(Required work): The entries below are to be returned exactly. Include all of them.

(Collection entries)

-*-*-

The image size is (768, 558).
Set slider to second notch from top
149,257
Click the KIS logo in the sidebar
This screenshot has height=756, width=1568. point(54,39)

-*-*-

(Response to the exercise):
The image size is (768, 558).
Set slider to second notch from top
149,257
Click the KIS logo in the sidebar
This screenshot has height=756, width=1568. point(54,39)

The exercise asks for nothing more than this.